1 import java.util.concurrent.atomic.AtomicInteger;
2
3 AtomicInteger counter = new AtomicInteger(0);
4
5 counter.incrementAndGet(); // ++ as one op, returns new
6 counter.getAndIncrement(); // ++ but returns old
7 counter.addAndGet(5);
8 counter.set(42); // volatile write
9 int v = counter.get(); // volatile read
10
11 // Custom compound operation: atomic max
12 void recordMax(int sample) {
13 while (true) {
14 int current = counter.get();
15 if (sample <= current) return;
16 if (counter.compareAndSet(current, sample)) return;
17 // CAS failed; another thread won; retry
18 }
19 }Many threads incrementing the same AtomicLong fight for the same cache line, and CAS keeps failing under contention. LongAdder shards the counter across many cells (one per thread, padded to avoid false sharing). Writes are nearly contention-free; sum() walks all cells.
1 import java.util.concurrent.atomic.LongAdder;
2
3 LongAdder requests = new LongAdder();
4
5 // Many threads:
6 requests.increment(); // cheap, sharded
7
8 // Periodically (e.g. every 10s):
9 long total = requests.sum(); // O(num cells)
10
11 // When to prefer AtomicLong: read-heavy workload (every request reads the value).
12 // When to prefer LongAdder: write-heavy, read-rarely (metrics, counters, tracing).Java 8+ added higher-order operations on atomics. They wrap the CAS retry loop. Cleaner than a hand-rolled loop and just as fast.
1 AtomicReference<List<String>> snapshot = new AtomicReference<>(List.of());
2
3 // Atomic add to an immutable list
4 void addItem(String item) {
5 snapshot.updateAndGet(current -> {
6 List<String> next = new ArrayList<>(current);
7 next.add(item);
8 return List.copyOf(next); // new immutable copy
9 });
10 }The ABA problem hits lock-free linked structures: thread A reads a node, B pops and re-pushes the same address with different contents, A's CAS still succeeds. AtomicStampedReference adds a version counter so the CAS only succeeds if both reference and version match.
1 import java.util.concurrent.atomic.AtomicStampedReference;
2
3 AtomicStampedReference<Node> head = new AtomicStampedReference<>(null, 0);
4
5 Node pop() {
6 int[] stamp = new int[1];
7 while (true) {
8 Node old = head.get(stamp);
9 if (old == null) return null;
10 Node next = old.next;
11 if (head.compareAndSet(old, next, stamp[0], stamp[0] + 1)) {
12 return old;
13 }
14 }
15 }Key points
- •All atomic classes provide volatile-style visibility plus atomic compound operations like incrementAndGet, compareAndSet, accumulateAndGet.
- •Use AtomicLong for counters with low contention. Use LongAdder when many threads write the same counter and reads are rare.
- •compareAndSet is the building block. Most other methods are CAS retry loops.

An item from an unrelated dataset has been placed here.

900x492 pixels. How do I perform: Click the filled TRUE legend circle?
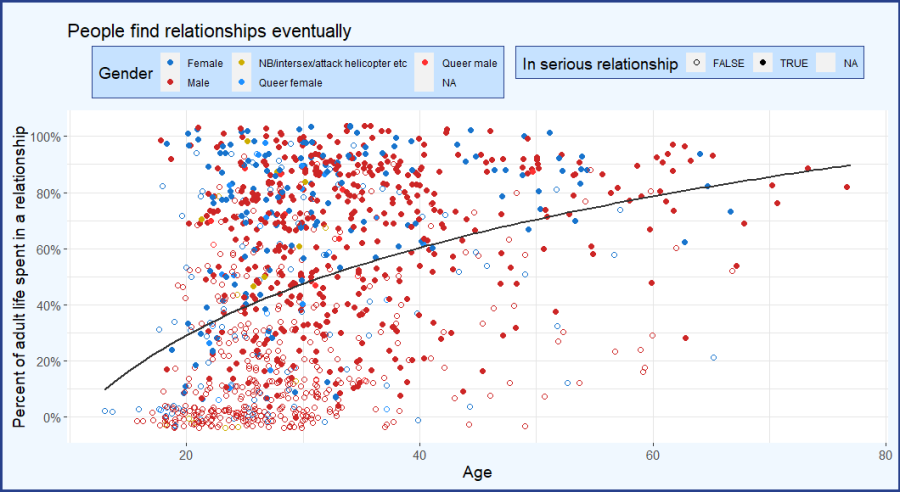pos(762,64)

- •AtomicReference.compareAndSet protects against the wrong WRITE, but not against the wrong READ. Reading a reference and dereferencing it does not interlock with concurrent writes.
- •AtomicStampedReference adds a version counter to defeat the ABA problem.
Follow-up questions
▸AtomicLong vs LongAdder, how to choose?
▸Is compareAndSet really lock-free?
▸What is VarHandle and when is it needed?
▸Why is AtomicReference not enough for safe lazy init?
Gotchas
- !AtomicLong.get() then .set() is two operations, not one. Use accumulateAndGet or compareAndSet.
- !AtomicReferenceArray protects per-element ordering; a volatile array reference does NOT.
- !Under heavy contention, CAS retry loops can spin a lot. Move to LongAdder or sharded counters.
- !Compound operations across multiple atomics need a lock; atomics are single-variable only.
- !lazySet on Atomic* skips the release barrier. Faster, but no happens-before. Use only when the implications are well understood.